あるいは火葬されたときの煙を思い出しているのでしょうか。
それは「家持のみずから奏でる青春のレクイエムであった」
( 青木生子 日本文学の美と心 おうふう) ようです。

妾:「 当時の社会で公認されていた妻の一人。但し正妻ではない」)

「 千鳥鳴く 佐保の川門(かはと)の清き瀬を
      馬打ち渡し いつか通はむ 」 巻4-715 大伴家持


( 千鳥が鳴く佐保川の清らかなせせらぎ。
  その渡り場から、馬を急がせてあなたのところへ早く行きたいのですが、
でもその日が来るのはいつのことか)

「早く逢いたいが、よんどころない事情で今は会えない」と詠う相手は
婚約者、大伴坂上大嬢(おおいらつめ) と思われますが、当時、家持は多くの
女性との交遊に忙しかったようです。

「川門」:両岸が狭くなっている渡り場。

     「 春の初めの歌枕 霞たなびく吉野山 
     鶯 佐保姫 翁草 花を見捨てて帰る雁」( 梁塵秘抄 )


古代、春は東の方角から来るものとされていました。(五行説)
奈良の東側にたたずむ佐保山の神は春の女神とされ、平安時代に佐保姫と
よばれるようになります。

美しい響きをもつ「佐保姫」という言葉が初めて歌われたのは次の歌です。

「 佐保姫の 糸そめかくる青柳を
       吹きな 乱りそ春の山風 」     源 兼盛
 

( 山風さんよ、佐保姫が美しく織りなした青柳を吹き散らすなよ!) 

「 法華寺の里に玉苗余りけり」  大屋達治

『 久しぶりに奈良の法華寺におまいりした。
この寺の門から、尼僧達のお住居へ通じる道が私は好きである。

道といっても、白い砂利を敷きつめた上に、四角の切石を並べてあるだけで、
いかにも門跡寺院らしい気品と優しさにあふれている。
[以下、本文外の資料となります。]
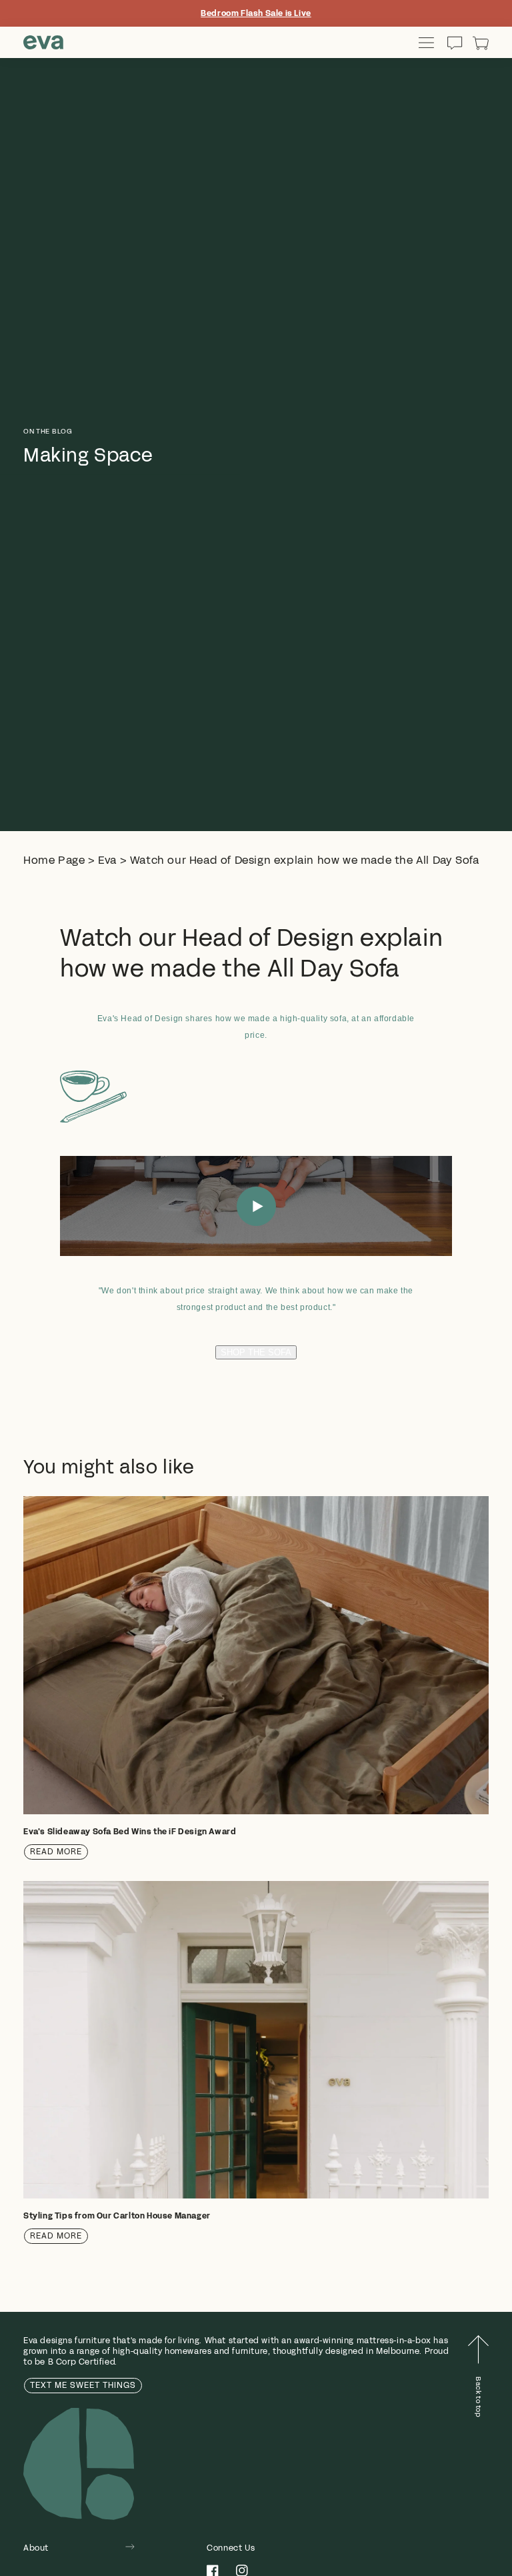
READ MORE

- -

まぶしいばかりの白一色の庭と、遠くにかすむ佐保山の緑、それを背景に紫の衣を
召した門跡さんが立たれたとき、目ざめるように見えたことを思い出す。
昔の人々はそういう色彩の調和まで考えて造ったのであろう 』

( 白州正子 十一面観音巡礼 新潮社 )

そして、お堂には光明皇后をモデルにしたと伝えられる豊満な表情の十一面観音様。
 
「 佐保姫の もてなしあつし 独り旅」 正岡子規

  春の色とりどりの野山は佐保姫の厚いもてなし。
  冬枯れの野山が、梅や桜に彩られ、やがて新緑に染まってゆきます。

ご参考:「佐保路ガイド」

「佐保路」: 東大寺の転害門から西の法華寺に至る大路 
        佐保山の麓 佐保川の北岸に沿う。
        平城京の南一条門の大路で多門城址や多くの寺がある
「佐保川」: 春日山東方の石切峠に発し、奈良市北部を西南に流れ大和郡山市
        額田部の南で初瀬川と合流して大和川となる。
        全長19km 古くからの歌枕
「海龍王寺」: 光明皇后の本願で創建、唐から帰った玄昉(げんぼう)が住したという
「法華寺」:  光明皇后が父不比等の旧宅を寺としたもので大和国の総国分尼寺となり
         尼僧の修法道場として栄えた
「興福院(こんぶいん)」 : 閑静そのものの瀟洒な尼寺 
「不退寺」:  在原業平が平城天皇の萱(かや)の御所に自作の観音象を安置し
         精舎としたのが始まりで業平寺ともいわれる
「佐保陵(さほのみささぎ)」:
         法蓮の西一条南大路と佐保川とが交叉するところから
         すぐ北に、うしろに佐保の丘陵を負って聖武天皇と
         光明皇后との御陵(墓)がある。
         天平文化の最盛期をつくりだした信心あつい天皇と皇后、
         東の方角にその象徴である大仏殿の甍が聳え立つ。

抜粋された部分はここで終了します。